The 55-year-old finest achievements came with Porto at the start of this century, Chelsea between 2004 and 2006 and Inter, where his tenure concluded with a historic treble in 2009-10.
They are accomplishments that rightly place Mourinho among the all-time greats of the dugout.
No team outside of Europe's "big five" leagues had won the Champions League in the eight years before Porto concluded their phenomenal 2003-04 run with a 3-0 final win over Monaco and none have managed the feat since.
That paved the way for a move to Chelsea, already flushed with Roman Abramovich's riches but without an English top-flight title since 1954-55. In 2004-05, Mourinho delivered instantly and retained the crown the following year.
Inter were already standing above the wreckage of the Calciopoli era in Serie A when Mourinho arrived in 2008 but their previous European Cup win belonged to 1965 and black and white television.

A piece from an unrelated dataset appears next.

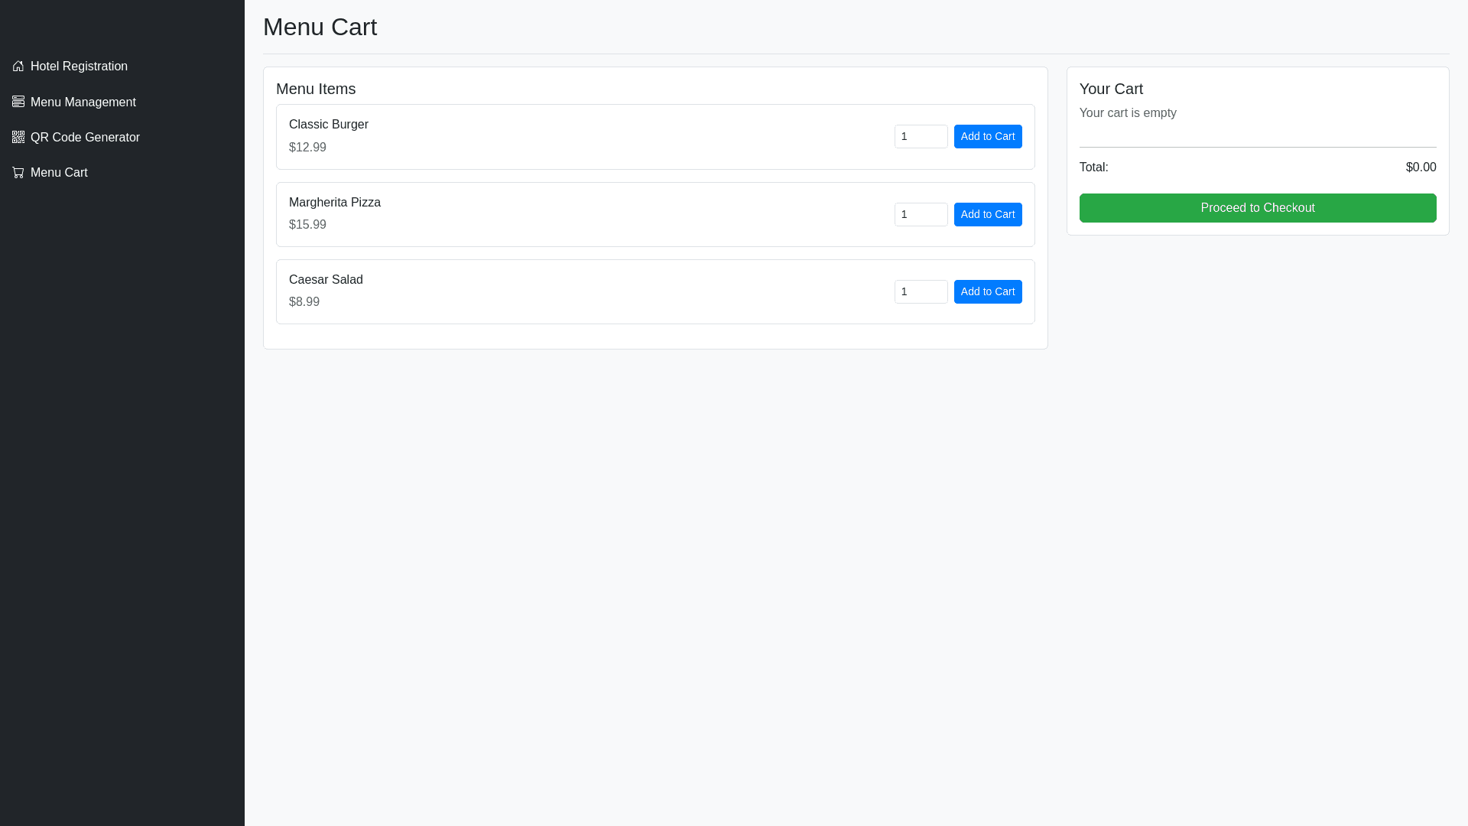
Task: Add Caesar Salad to cart
Action: pos(987,292)
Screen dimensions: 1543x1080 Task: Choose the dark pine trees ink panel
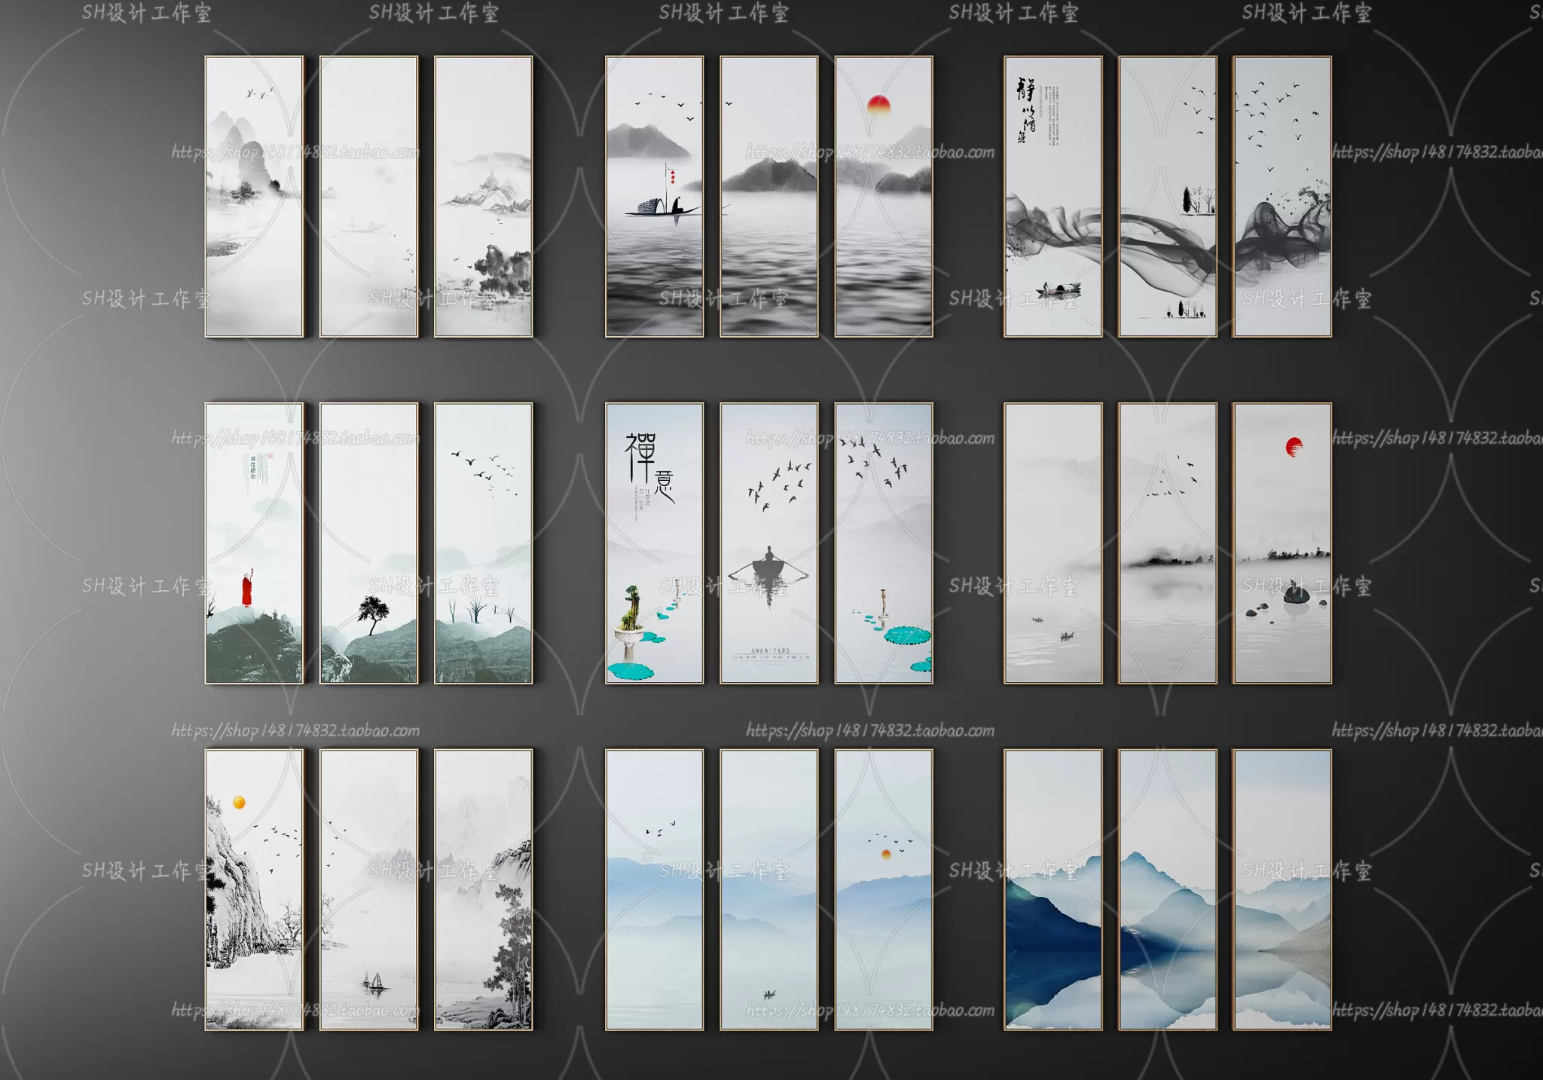483,889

Overcoming Pep Guardiola's Barcelona in the Champions League semi-finals and dispatching Bayern Munich in a Madrid final gave him a crowning moment.
This was the peak of Mourinho the messiah. Follow his methods unquestionably and untold riches were guaranteed. Wildest dreams were realised. He was the way and the undisputed truth.
Of course, there was a Copa del Rey and LaLiga title at Real Madrid and United collected the EFL Cup and Europa League last year, but it is telling that Mourinho's spells with the two super clubs have felt more like a torrent of relentless invective than carefully plotted bids for trophies. When he is compared with a history of success that is not his own things become complicated.
Amid Friday's scattergun ravings, where a number of salient points were undermined by grasping self-pity, Mourinho attempted to throw out Manchester United's trophy-laden recent past and reframe it in terms of the relative wasteland of the post-Alex Ferguson years.
He was right to point to Sevilla's impressive European pedigree, but to argue a club that topped the Deloitte's latest Football Money League, fielding a £75million striker and with a £89.3m midfielder on the bench, was not well-resourced enough to plot a route to the Champions League quarter-finals is nonsense.
Repeated references to "football heritage" were the foundations of a self-preservation act built on sand.
Mourinho's nemesis Guardiola, thriving so brilliantly across town with Manchester City, has outspent United and by all reasonable measures had a more encouraging inheritance than Mourinho at Old Trafford.
However, both clubs finished 2015-16 locked on a disappointing 66 points before their new managers arrived. City and United have each improved significantly since, but the current 16-point gap at the summit speaks ill of Mourinho as much as it speaks very well of Guardiola.
One of the underwhelming bunch Mourinho found at United, Marcos Rojo, signed a new contract shortly before the Portuguese spoke disparagingly of the deadwood he wearily shifted out last year.
"The players who left the club last season. See where they play, how they play, if they play," he said, witheringly.
To look at City's heritage in this area, it is worth considering the current fortunes of Pablo Zabaleta, Bacary Sagna, Wilfried Bony, Joe Hart, Samir Nasri and Gael Clichy. Again, Mourinho undermined a valid point by suggesting he is the only top-level manager enduring a particular struggle.
In defiance and offering assurances United would not be looking for a new boss anytime soon, he also told reporters: "I could be in another country, with the league in the pocket."
Maybe, at this stage of his fine career, that is actually what Mourinho needs. A project where he can redefine what success means at a club, where his truths will go unchallenged and he will only be defined by himself. Recent wins over Chelsea and Liverpool showed the sharp, potent tactician remains.
But this week's rants at enemies real and imagined, as Mourinho grapples with the weight of history and expectation at United, recall his unsatisfactory demise at Madrid and are difficult to watch.